SaWMan is a new window manager module for use with DirectFB. Its main difference
to the default module is that it allows one process to be an application and window
manager, implementing all kinds of diversity, while SaWMan is only the working horse.
On its own, SaWMan will behave similar to the default window manager, but as soon as
there's an application manager, SaWMan will do synchronous RPCs to that application in
relevant functions of the window manager module. That means it switches to the process
and continues after it has completed the requested call and returned a result. The data
which those calls operate on is already in shared memory, e.g. a window configuration.
The application manager can hook itself into several operations with this, e.g. it can
forbid or modify requested window configurations right before they're actually applied
by SaWMan.
For non-desktop and especially non-pointer environments like TVs, it is important to
provide a simple and convenient layout and focus management. The layout of all windows
can be completely overridden by the application manager, e.g. to implement a screen
tiling mode.
The integration of application management allows easy definition and handling of
application specific constraints. The manager has a list of applications identified
by their name. Launching applications is usually initiated by the application manager
itself, e.g. based on global keys grabbed by an input only window. However, the public
SaWMan interfaces provide a way to send launch/shutdown requests from any application
to the application manager.
While the key grabbing only provides asynchronous notification about keys which are
then handled in the manager's main loop, SaWMan provides a hook to let the manager
basically filter every single input event in a synchronous way, similar to the window
configuration. Critical operations like layout and focus switching are best done in
this callback.
[...]
For more information you can check the more or less documented header files in the
include/ directory, or have a look at 'testman' - a minimal example of a manager
implementation in the samples/ directory. You'll also find a small test program
called 'testrun' which demonstrates launching of applications from another application.
Running testman
----------------
Once you have a session running after setting the option "wm = sawman" you'll notice
that there's nothing new, except the old window manager hacks (builtin keys) are gone.
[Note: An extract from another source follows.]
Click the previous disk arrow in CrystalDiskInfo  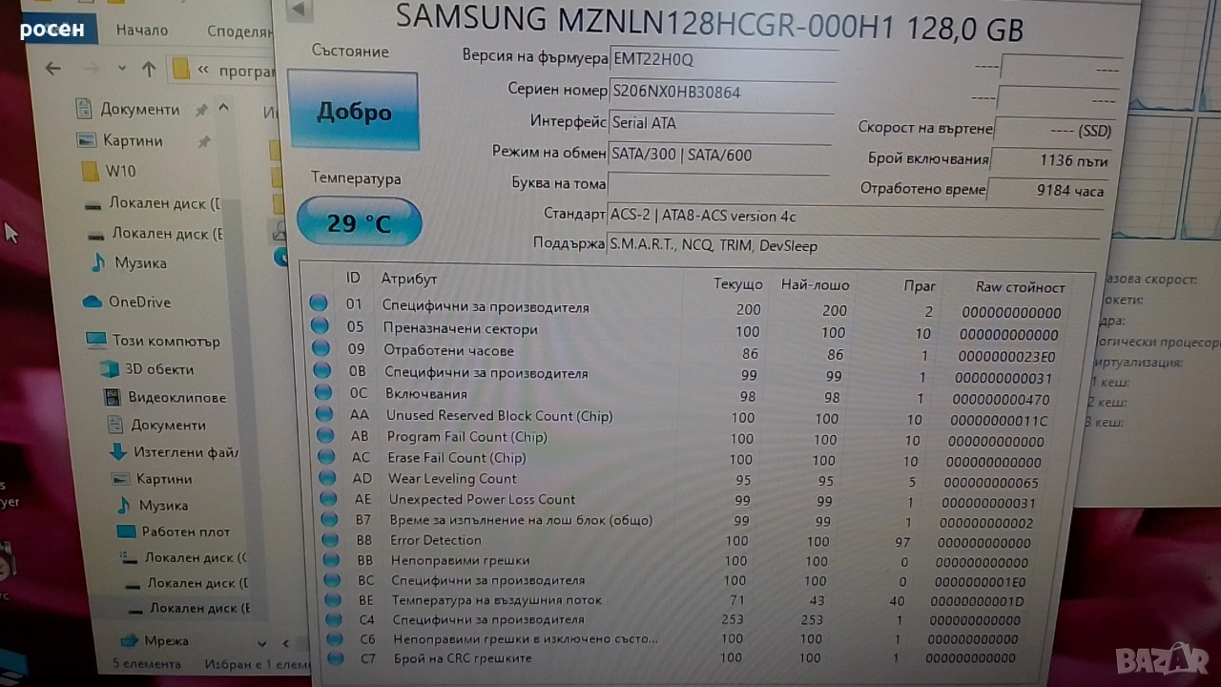(x=299, y=10)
However, if you start 'testman' from the samples/ directory, you'll see windows being
tiled on the screen, unless these windows have the DWCAPS_NODECORATION flag, e.g. LiTE
and XDirectFB use that.
You can try running "df_andi --dfb:force-windowed" or even simply run df_window.
Hitting F9 cycles the focus through managed windows.
F10 would switch layout modes, but there's only one implemented in the test code.
F11 switches between "smooth software" or "standard (hw/sw)" scaling (for windows only).
The smooth scaling algorithms have also been developed in the scope of this project.
Using testrun
--------------
The command "testrun <name>" will start/stop an application.